» **EXTRAIT DU DOCUMENT**
┌──
Et ce monument qui orne la place consacrée au repos des braves morts martyrs pour la sainte cause de la liberté ; ce monument, destiné à perpétuer la mémoire de notre émancipation politique, et que nous sommes fiers de pouvoir montrer aux étrangers qui viennent visiter la capitale, vous le renversez dans sa base ; vous ne pouvez plus porter vos regards sur les chaînes foulées aux pieds par la Belgique, sans vous remémorer que vous avez de nouveau rivé le fer de quatre cent mille de vos concitoyens.

Choisissez maintenant : la guerre ou la bonté ; votre indépendance ou la restauration. Votre vote renferme l’un ou l’autre de ces deux extrêmes.

Un vote négatif ne nous expose à aucune éventualité fâcheuse, conserve intact l’honneur, élément indispensable de notre jeune nationalité, et nous prépare un avenir glorieux et prospère.

Choisissez. Pour moi, le choix n’est pas douteux. Je repousse le traité liberticide avec la plus profonde indignation. La postérité nous jugera. (Applaudissements dans la chambre et dans les tribunes.)

M. le président – Je suis forcé de déclarer de nouveau que les marques d’approbation et d’improbation sont interdites. Si elles se renouvellent, je me verrai forcé de déclarer le huis clos.
└──
» **OBJECTIF 1**
Mettez dans une liste JSON de chaînes les lignes des enregistrements, à raison d'une chaîne par ligne et sans les lignes vides, en partant de celle qui contient "Where should I" et en allant jusqu'à celle qui contient "point(1823,231)", ces deux lignes incluses. Laissez les images hors de la réponse.
L'extrait et les enregistrements n'ont aucun lien entre eux.

» **MATÉRIEL D'EXERCICE**
┌──
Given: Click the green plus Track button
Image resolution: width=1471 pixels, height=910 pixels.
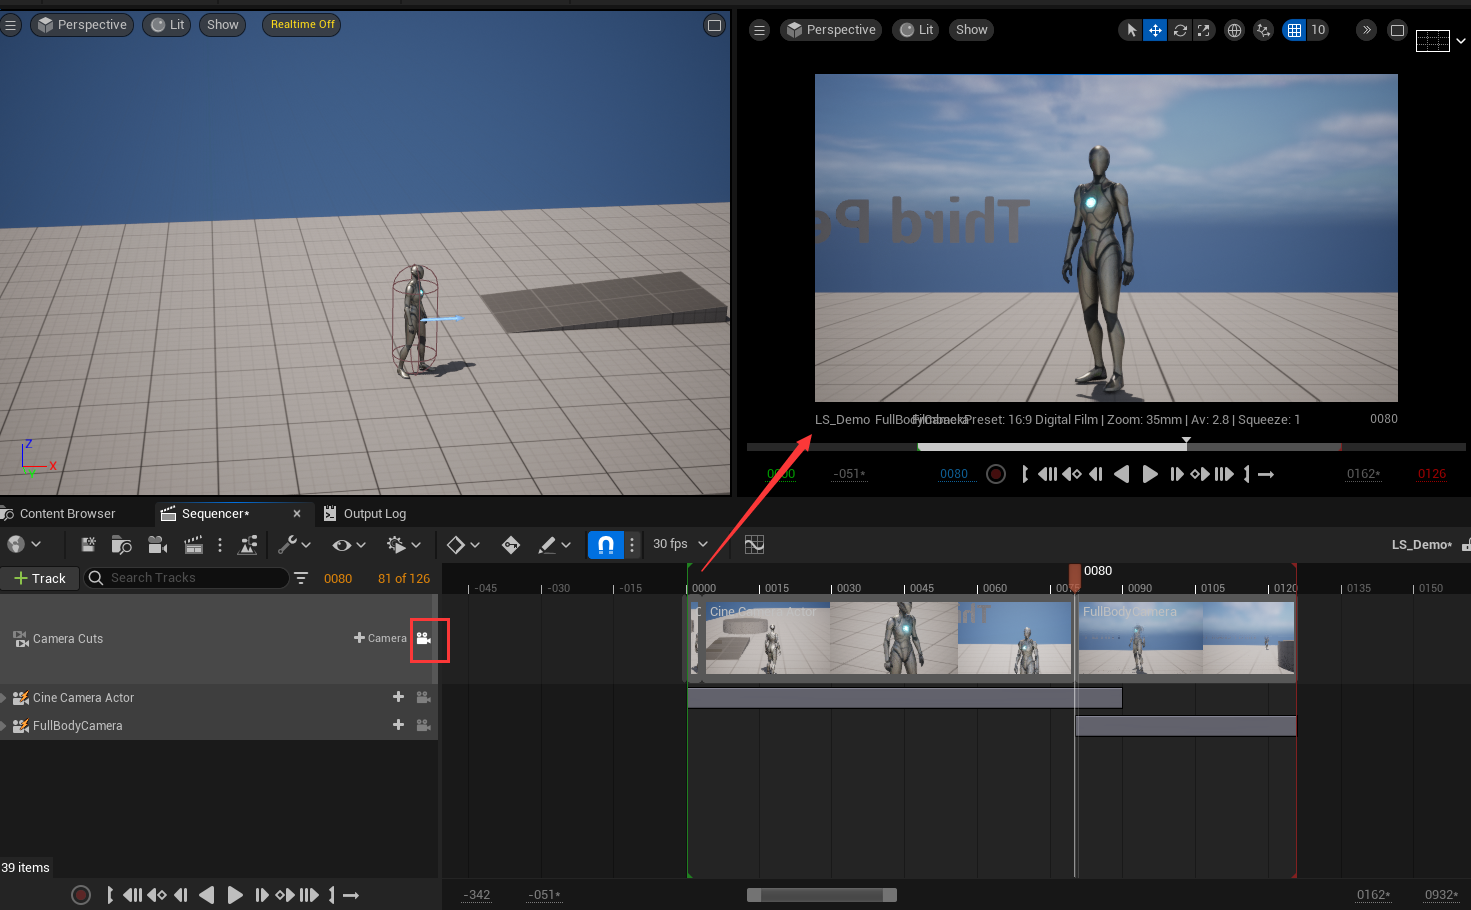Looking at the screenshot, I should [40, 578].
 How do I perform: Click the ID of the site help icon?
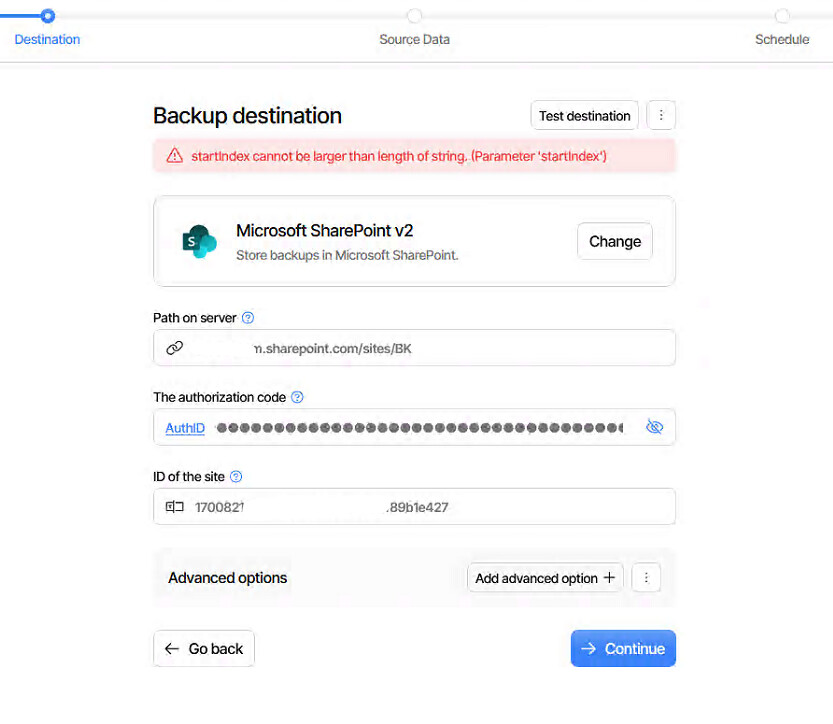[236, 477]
└──
┌──
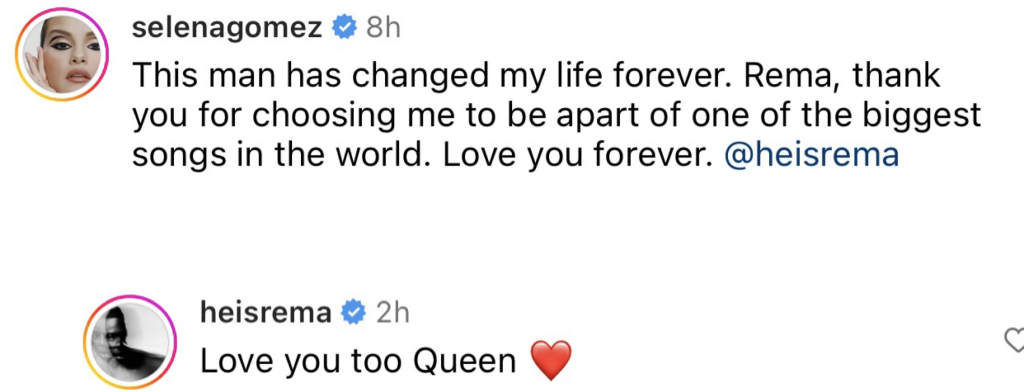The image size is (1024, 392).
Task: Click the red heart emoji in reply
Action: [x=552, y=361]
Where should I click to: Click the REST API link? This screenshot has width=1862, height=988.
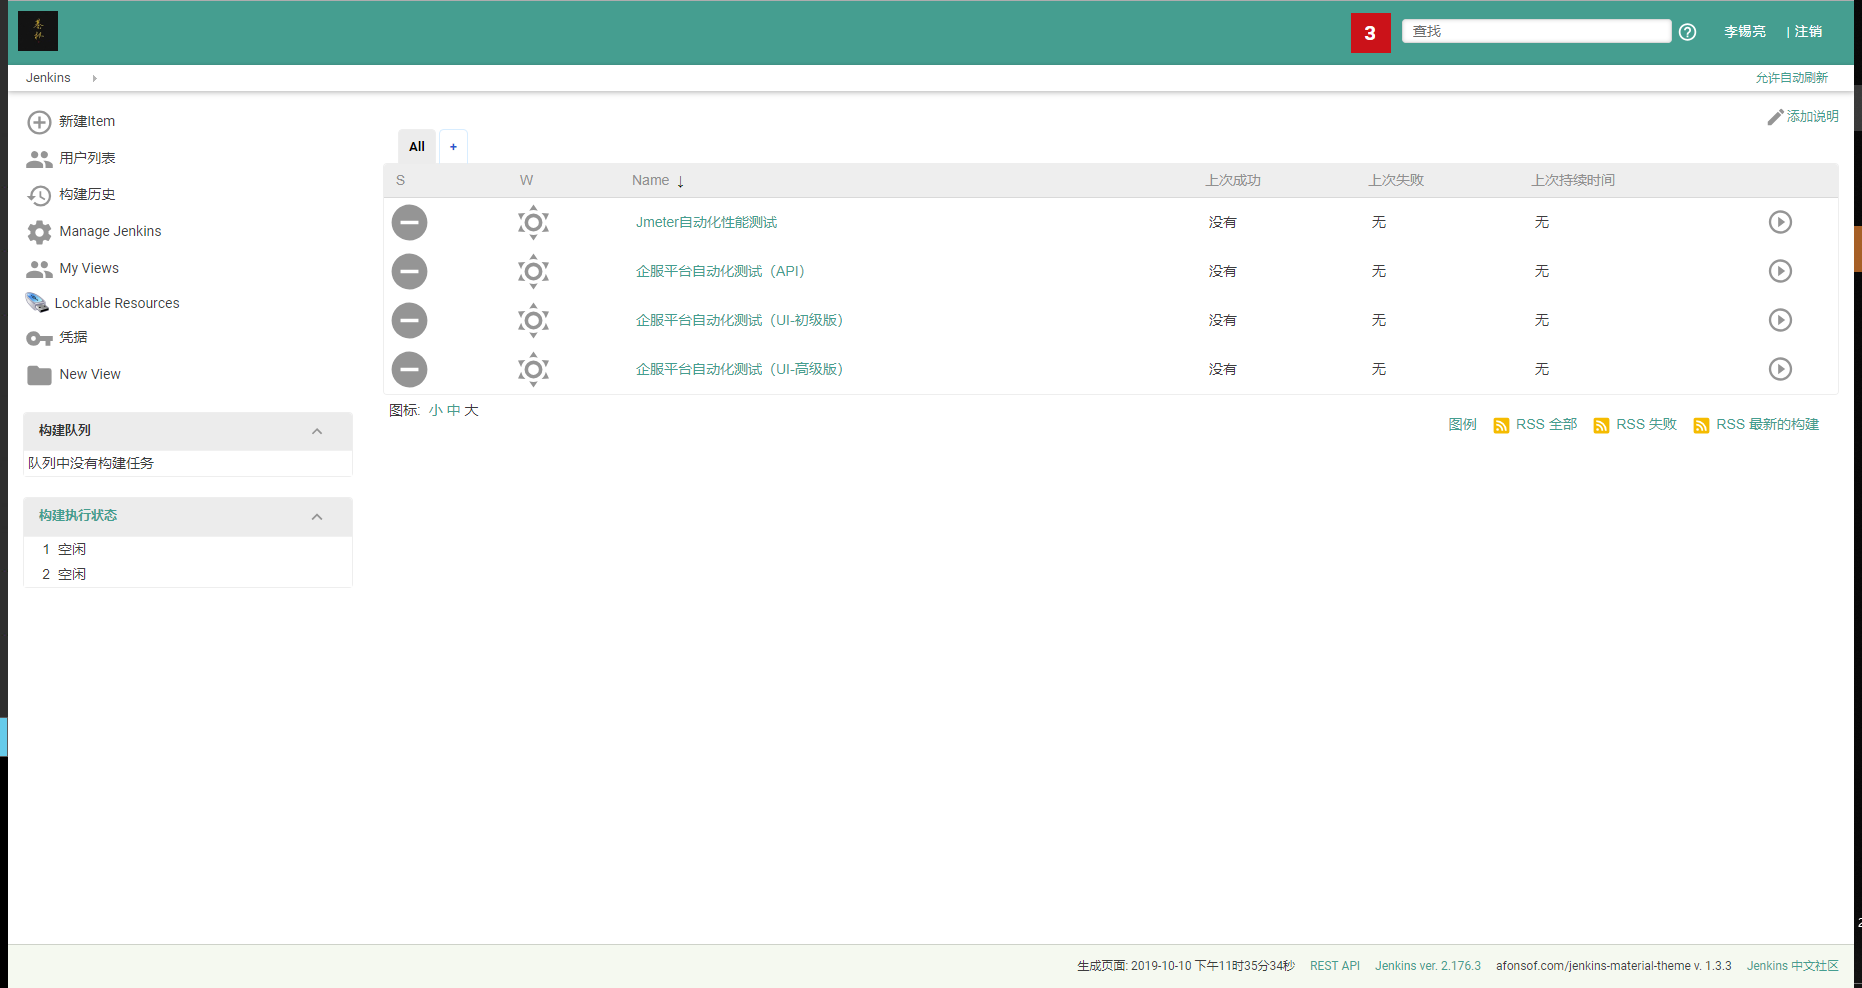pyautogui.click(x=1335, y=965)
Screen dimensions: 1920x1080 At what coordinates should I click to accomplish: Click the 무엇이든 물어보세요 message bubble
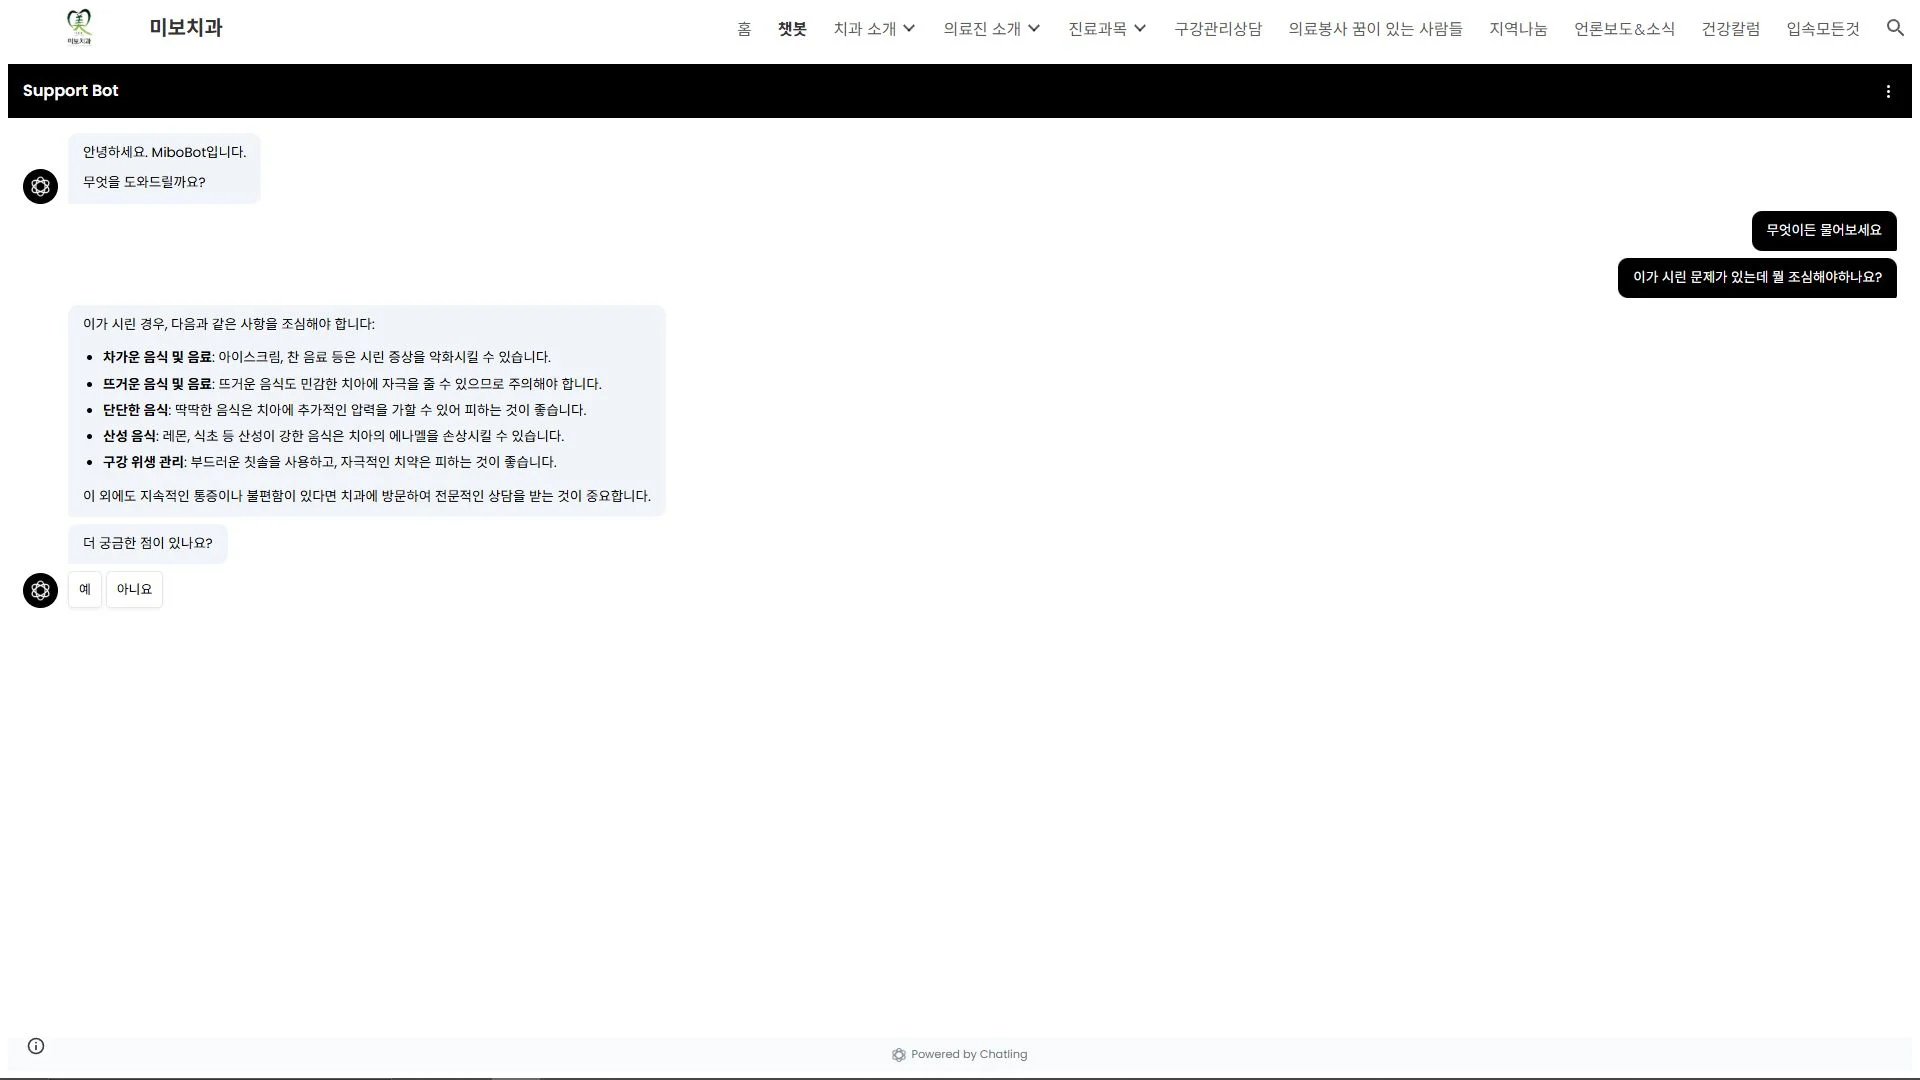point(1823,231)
└──
┌──
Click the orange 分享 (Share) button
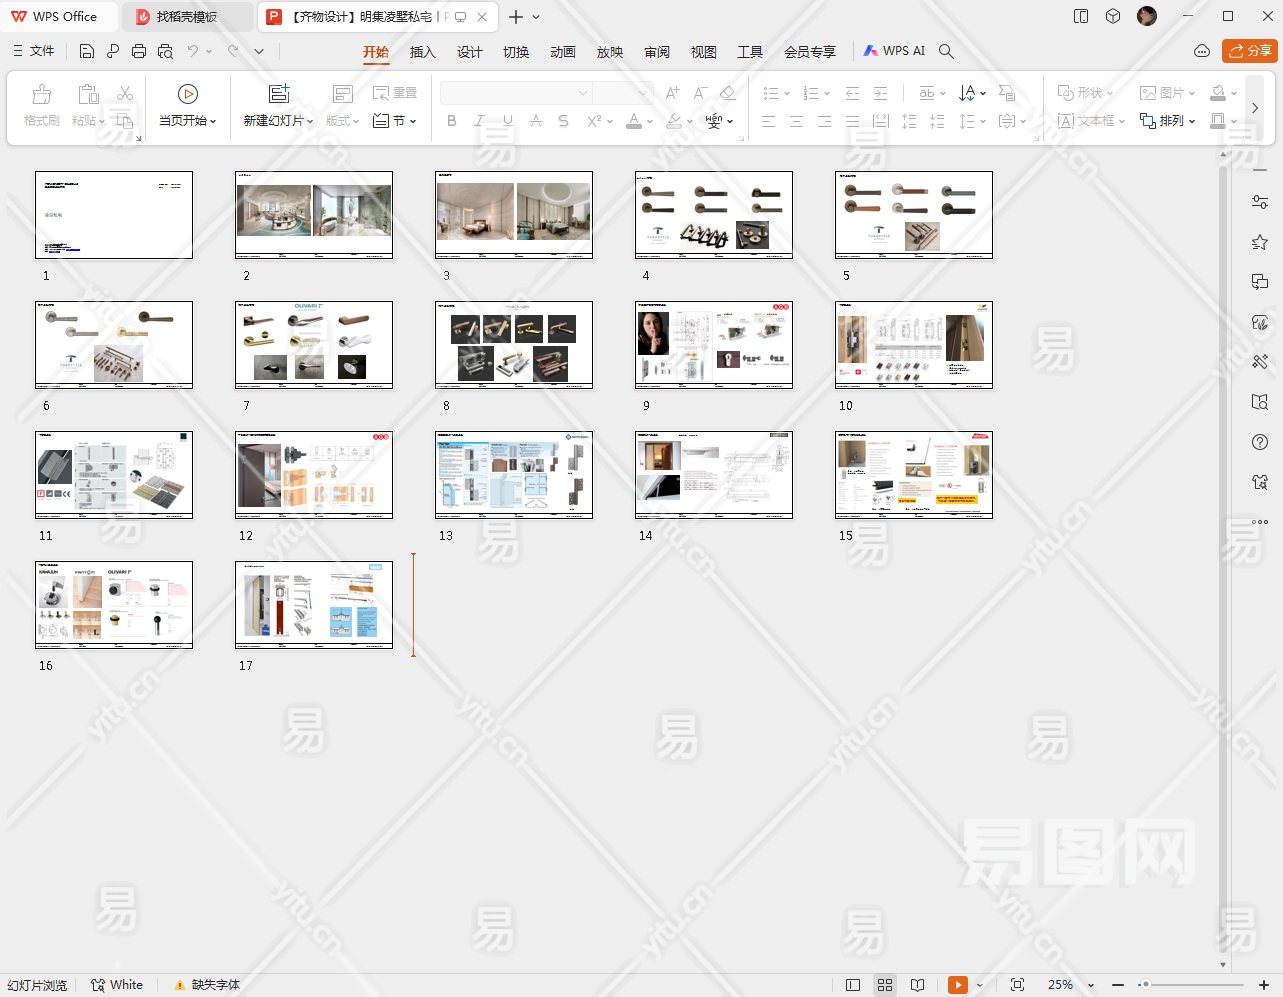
└──
» **OBJECTIF 2**
Dans l'extrait, quelles sont toutes les options proposées au choix dans la phrase qui commence par « Choisissez maintenant » ?

» **RÉSULTAT 1**
[
  "Where should I click to: Click the REST API link? This screenshot has width=1862, height=988.",
  "pyautogui.click(x=1335, y=965)",
  "Screen dimensions: 1920x1080 At what coordinates should I click to accomplish: Click the 무엇이든 물어보세요 message bubble",
  "point(1823,231)"
]

» **RÉSULTAT 2**
- la guerre
- la bonté
- votre indépendance
- la restauration